Navigation Officer


I started my career as a deckhand. Later on, I was promoted to helms man, then winch operator, and finally, boatswain. Today, I am Chief Navigation Officer and I am still thrilled by my work which is anything but routine. Very few people can say that they have a splendid Arctic landscape as office window.

What is a Navigation Officer?

The Commanding Officer has full responsibility of the vessel, while Navigation Officers are responsible for the safe navigation of the ship. It is their responsibility to keep the Commanding Officer informed of all events that might impact the vessel's mission, and the vessel's or crew safety.

Officers responsibilities vary depending on the rank.

Navigation Officers must know how to pilot a ship in order to ensure safe transits in sometimes restricted or ice covered waters, no matter what kind of weather or visibility prevails. They must have good navigation technics and a good knowledge of navigational equipment operation such as radar, electronic charts, gyrocompas, etc. They execute the route planning as per the Commanding Officer's directions. They plot and follow the routes on charts, verify the available water depths, as well as ice charts, and do the radio communications.

They supervise the activities of the weelhouse crew. On the other hand, the Chief Officer is responsible for all cargo handling by the ship's installations or by helicopter, including the storing of merchandises, properly secure equipments, charges distribution and calculation of the ship's stability. He is also responsible for safety standards concerning the take-off or landing of helicopters on the ship. He directs the boatswain and deckhands.

The Chief Officer is responsible for the safety of the ship. He ensures proper operation and handling of firefighting systems and the familiarisation of the crew members.

Navigation Officers also participate in search and rescue operations and operate small crafts during resupplying operations.

Chief Officer

Paul Beauchamp
Chief Officer
CCGS Des Groseilliers

Navigation Officer

Paul Lefebvre
Navigation Officer
CCGS Des Groseilliers

Navigation Officers

What academic and professional development do I need?

  • Canadian Coast Guard College Study Program leading to a Nautical Science Degree and Officer Certification.
  • 4-year College Program with practical training in marine engineering. The candidate will access higher ranks by accumulating sea time and passing Transport Canada exams.
  • Certification may also be obtained by accumulating Engine Room Rating sea time, ongoing training and successful completion of Transport Canada exams.

Where can I study?

  • The CCG College is located in Sydney, Nova Scotia, offers a 4-year paid study program in navigation in both official languages. Upon successful completion of the program, the student obtains a Nautical Science Degree and a Watch Mate Certificate (3rd Mate). Then, the Officer is deployed on one of the CCG vessels. Higher ranks are accessed through experience at sea and successful completion of Transport Canada exams.
  • The Institut Maritime du Québec offers a 4-year study program in navigation after which students enter the labour market as 3rd Mate Higher ranks are accessed through experience at sea and successful completion of Transport Canada exams.

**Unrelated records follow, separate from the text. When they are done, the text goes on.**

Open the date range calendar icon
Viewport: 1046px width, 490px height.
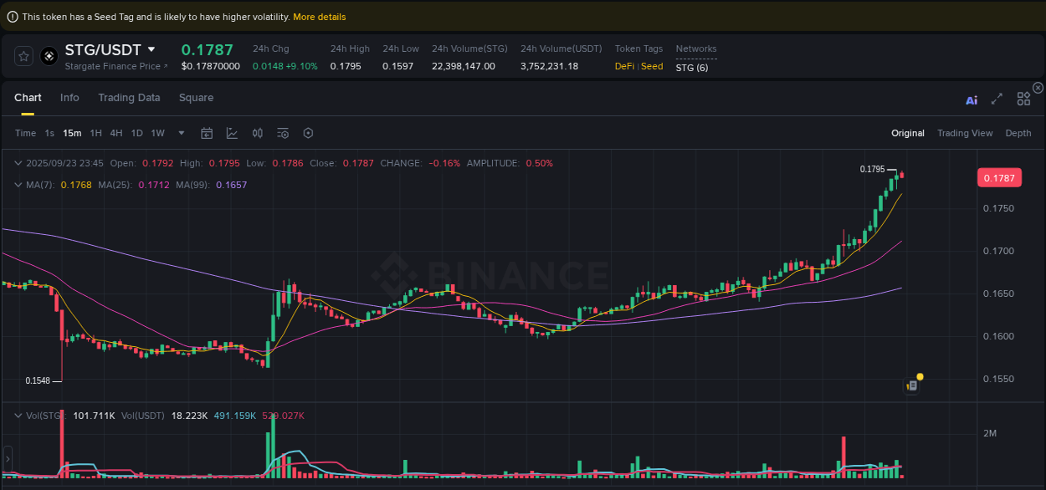click(207, 133)
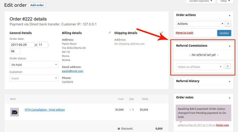Viewport: 238px width, 132px height.
Task: Collapse the Referral Commissions panel
Action: click(x=229, y=46)
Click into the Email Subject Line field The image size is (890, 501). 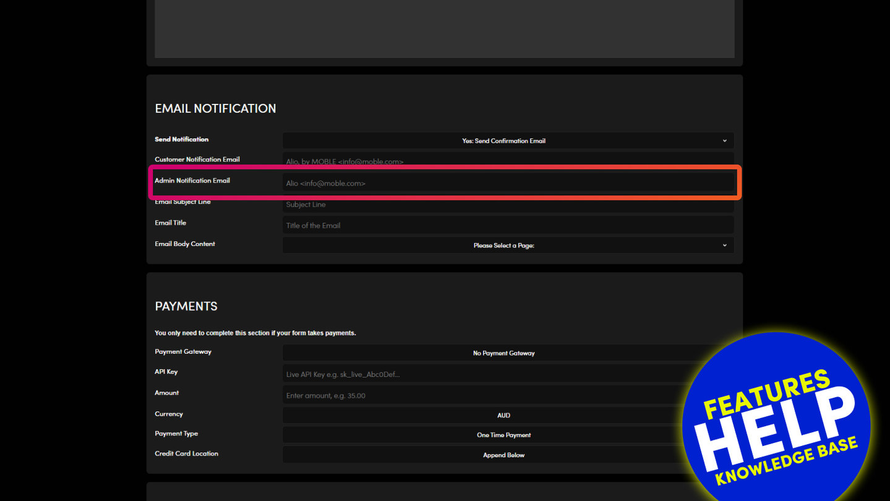tap(508, 205)
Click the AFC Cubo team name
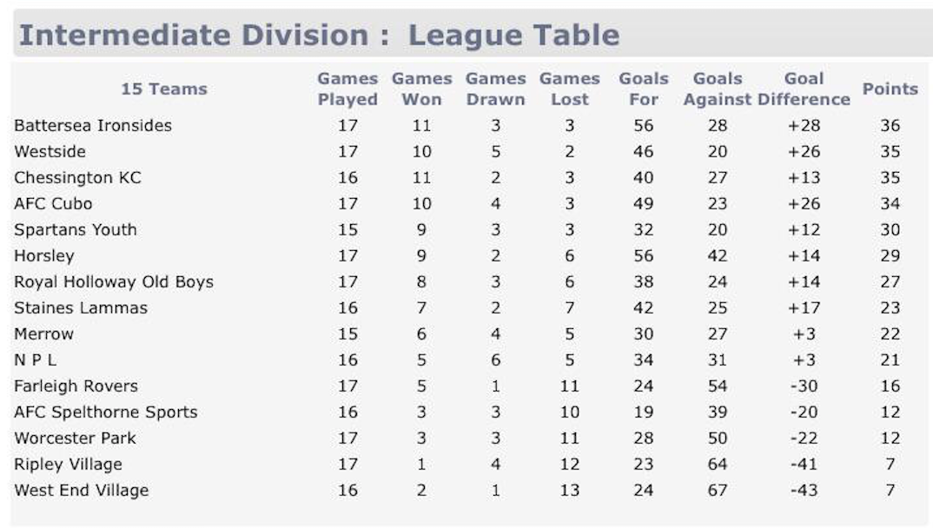Image resolution: width=933 pixels, height=528 pixels. click(x=53, y=204)
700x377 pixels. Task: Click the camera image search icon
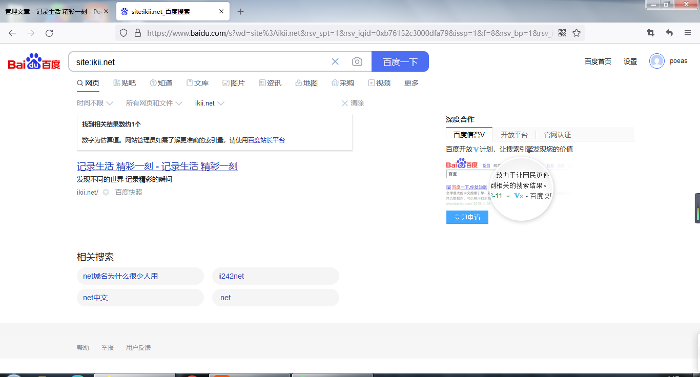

What are my career opportunities?

  • Navigation Officer (several ranks);
  • Captain / Commanding Officer;
  • Fleet Management;
  • Various positions within the Federal Public Service;
  • Various marine-related positions.

What qualities and interests are essential?

  • Strong interest for sciences and technological equipment;
  • Interest in working at sea;
  • Good concentration, communication and adaptation capabilities;
  • Good work organization and be able to set priorities;
  • Leadership and good jugement;
  • Team work capabilities;
  • To be able to work on irregular schedules and accept to go at sea for maximum periods of 42 days;
  • Taste for adventure and travel.

Average annual income: 52 000 $ à 74 000 $

Salary increases with ranks. Navigation Officers work a schedule called lay-day, or a period of 14 to 42 days at sea followed by equivalent time off with pay.